Duque debería visitar de inmediato algunas de las trece zonas o aldeas en donde se establecieron los guerrilleros desmovilizados en 2017 y donde todavía habita una tercera parte de ellos. Ahí, podría escuchar las preocupaciones de los excombatientes y acordar acabar con los obstáculos burocráticos y presupuestales que retrasan la asistencia para subsistir. La legislación de paz pendiente debe avanzar en el congreso con el apoyo del gobierno. La gente que vive en las áreas rurales sin gobierno debe sentir la presencia del Estado. Duque necesita poner fin a sus ataques verbales y legislativos para aliviar las tensiones que han ocasionado entre los excombatientes.

Comprometerse con todo el acuerdo pondría al presidente colombiano en conflicto con la poderosa ala de extrema derecha de su partido, que detesta el acuerdo con las Farc, y lo obligaría a trabajar con la oposición que está a favor del acuerdo. Ese no sería un mal resultado.

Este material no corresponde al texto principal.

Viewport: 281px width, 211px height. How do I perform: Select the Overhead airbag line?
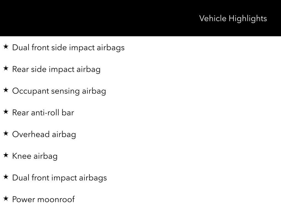[x=44, y=134]
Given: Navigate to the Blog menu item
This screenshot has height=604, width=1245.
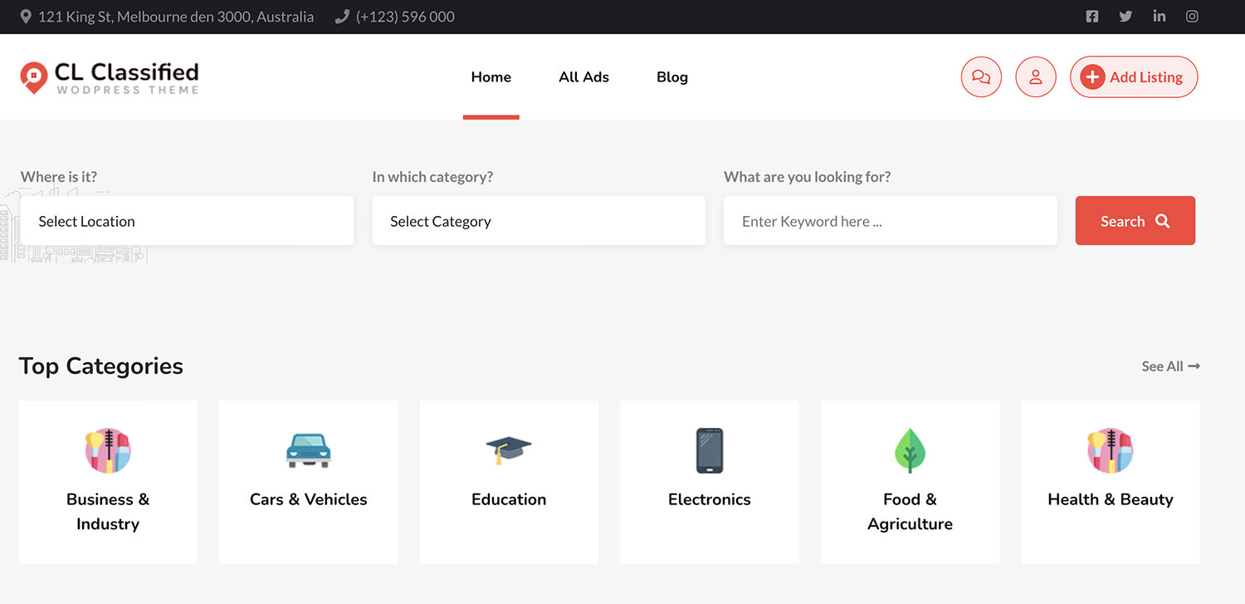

Ningún representante del gobierno de Estados Unidos ha pronunciado una sola palabra de apoyo al proceso de paz en meses. No es una prioridad para el gobierno de Donald Trump, cuya política hacia Colombia se resume en “erradicar la cocaína y contener a Venezuela”. En vez de esta postura, el apoyo público, visible y regular a la paz debería ser el principio rector del nuevo embajador estadounidense en Colombia, Philip Goldberg. Además, el Congreso de Estados Unidos, como ha venido haciendo desde 2017, debe continuar resistiendo y deshaciendo los esfuerzos de la Casa Blanca para eliminar la asistencia anual de 450 millones de dólares para Colombia, que en su mayoría se destina a implementar el acuerdo.